Upper-Upscale: Occupancy at 37.5%; room revenue at 55.4%; F&B revenue at 36.6%; other revenue at 8%; GOP at 9.2%; and EBITDA at -4.2%
Upscale: Occupancy at 43.8%; room revenue at 64.8%; F&B revenue at 28.2% other revenue at 7%; GOP at 14.2%; and EBITDA at 3.6%
Upper-Midscale: Occupancy at 46.5%; room revenue at 79.5%; F&B revenue at 17.7%; other revenue at 2.8%; GOP at 22.1%; and EBITDA at 11.7%
Midscale: Occupancy at 41.7%; room revenue at 81%; F&B revenue at 15.6%; other revenue at 3.4%; GOP at 8.6%; and EBITDA at -4.4%
Economy: Occupancy at 47.1%; room revenue at 98%; F&B revenue at 0.6% other revenue at 1.4%; GOP at 33.1%; and EBITDA 22.7%
As expected, there is a correlation between the occupancy level and the achieved profit margins. The lower the occupancy level, the lower the GOP and EBITDA margins. Properties in all six chain-scale categories were able to realize a positive GOP at their respective forecast annual occupancy levels. However, only those in the upscale, upper-midscale and economy segments were able to earn a positive EBITDA, albeit minimal in most cases.
It is acknowledged that analyzing the performance of hotels that have historically operated at low occupancy levels has its drawbacks. For example, seasonal resorts routinely operate at low occupancy levels on an annual basis but have the expectation of fluctuating revenues throughout the year and can adjust their expenses accordingly.
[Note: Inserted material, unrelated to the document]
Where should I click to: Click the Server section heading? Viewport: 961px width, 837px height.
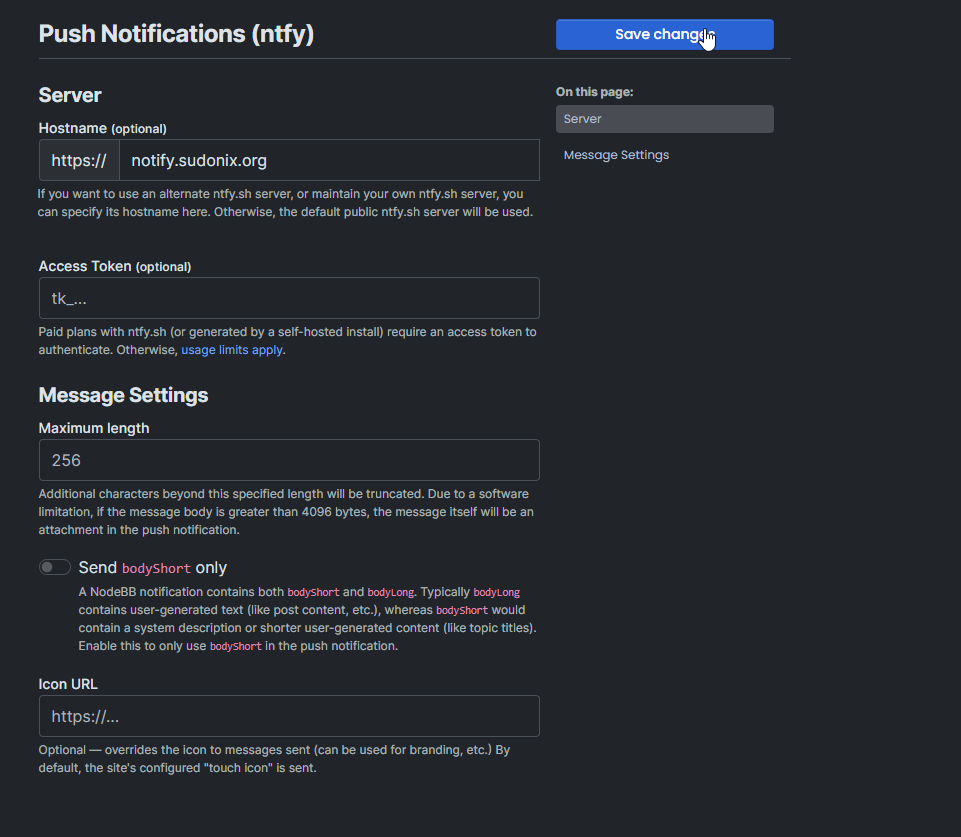coord(70,95)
Occupancy levels are forecast to bottom out at 23.3% during the second quarter of 2020. Reviewing the CBRE database of operating statements, it is virtually impossible for a hotel to generate a gross operating profit, let alone any EBITDA, at such a low level of occupancy. Therefore, several hotel owners have shuttered operations in March and April, with the expectation to reopen later in the year.
For hotels that can sustain operations (albeit at times at minimum levels) for the entire year and achieve an annual occupancy level near CBRE’s current forecast of 42.6%, the possibility does exist for most hotels to generate a sufficient cash flow to cover a property’s departmental and undistributed operating expenses. The ability to achieve cash flow at the EBITDA level, and therefore pay debt-service or distribute a return on investment, is doubtful.
Unique Costs of Reopening
In 2020, those hotels that opt to close for a portion of the year may mathematically achieve relatively modest “annual” levels of occupancy and have limited the negative cash flows that would have occurred during the depths of the second quarter. However, when these properties reopen as anticipated during the third or fourth quarters, they will undoubtedly incur unique cleaning, maintenance, rehiring, inventory and other operating expenses that do not typically influence the financial performance of a hotel.
The ability to generate an “operating profit” is of limited benefit to hotel owners, lenders and investors that depend on EBITDA profits. However, an understanding of operating performance at austere levels does provide guidance to potential cash flows that can inform negotiations and discussions among the various stakeholders in hotel real estate investment and operations.